DATASET RECORDS:
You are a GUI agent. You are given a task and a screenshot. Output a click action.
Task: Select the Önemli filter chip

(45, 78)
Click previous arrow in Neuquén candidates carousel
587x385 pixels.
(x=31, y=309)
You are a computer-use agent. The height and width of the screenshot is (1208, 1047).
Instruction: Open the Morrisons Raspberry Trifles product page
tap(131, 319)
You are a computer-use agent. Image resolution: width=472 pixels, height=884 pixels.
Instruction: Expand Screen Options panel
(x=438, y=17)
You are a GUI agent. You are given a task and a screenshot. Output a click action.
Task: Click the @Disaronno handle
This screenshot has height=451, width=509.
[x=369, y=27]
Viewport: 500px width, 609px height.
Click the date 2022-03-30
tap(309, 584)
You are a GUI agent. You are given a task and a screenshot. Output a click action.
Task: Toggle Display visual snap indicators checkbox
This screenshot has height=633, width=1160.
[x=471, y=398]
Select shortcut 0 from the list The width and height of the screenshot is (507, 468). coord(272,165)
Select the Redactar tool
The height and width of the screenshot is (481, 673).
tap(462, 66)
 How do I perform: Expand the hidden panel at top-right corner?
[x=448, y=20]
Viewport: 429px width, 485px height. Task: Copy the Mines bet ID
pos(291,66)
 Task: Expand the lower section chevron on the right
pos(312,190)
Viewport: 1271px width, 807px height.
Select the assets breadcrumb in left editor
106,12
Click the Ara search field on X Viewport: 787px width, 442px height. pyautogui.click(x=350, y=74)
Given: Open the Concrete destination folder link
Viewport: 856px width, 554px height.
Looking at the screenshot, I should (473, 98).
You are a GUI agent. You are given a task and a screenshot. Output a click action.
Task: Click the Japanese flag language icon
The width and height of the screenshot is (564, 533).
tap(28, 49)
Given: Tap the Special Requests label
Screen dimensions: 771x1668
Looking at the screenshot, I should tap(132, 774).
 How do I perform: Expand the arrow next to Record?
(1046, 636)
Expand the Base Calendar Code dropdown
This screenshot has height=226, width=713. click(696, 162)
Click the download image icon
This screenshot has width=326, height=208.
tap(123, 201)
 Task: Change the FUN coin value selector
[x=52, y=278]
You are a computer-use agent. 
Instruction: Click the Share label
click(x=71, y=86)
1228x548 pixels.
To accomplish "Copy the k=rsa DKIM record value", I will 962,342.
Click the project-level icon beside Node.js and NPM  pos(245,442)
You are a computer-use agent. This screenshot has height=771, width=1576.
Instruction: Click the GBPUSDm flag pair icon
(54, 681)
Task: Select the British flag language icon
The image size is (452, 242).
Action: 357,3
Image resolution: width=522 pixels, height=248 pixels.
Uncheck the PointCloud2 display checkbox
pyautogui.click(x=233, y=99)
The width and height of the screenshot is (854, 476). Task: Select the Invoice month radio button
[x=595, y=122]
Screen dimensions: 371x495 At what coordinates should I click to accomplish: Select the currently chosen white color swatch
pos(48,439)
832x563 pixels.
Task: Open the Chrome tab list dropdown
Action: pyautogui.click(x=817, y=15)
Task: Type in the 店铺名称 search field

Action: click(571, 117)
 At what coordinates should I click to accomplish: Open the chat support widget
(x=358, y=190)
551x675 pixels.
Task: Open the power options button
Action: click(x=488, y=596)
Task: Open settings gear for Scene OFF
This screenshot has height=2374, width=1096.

TASK BRIEF: Copy out the line holding "Task: Open settings gear for Scene OFF". Then copy every later line of the data, unchanged, through the last one.

OUTPUT FOR THIS EXERCISE:
Task: Open settings gear for Scene OFF
This screenshot has height=2374, width=1096.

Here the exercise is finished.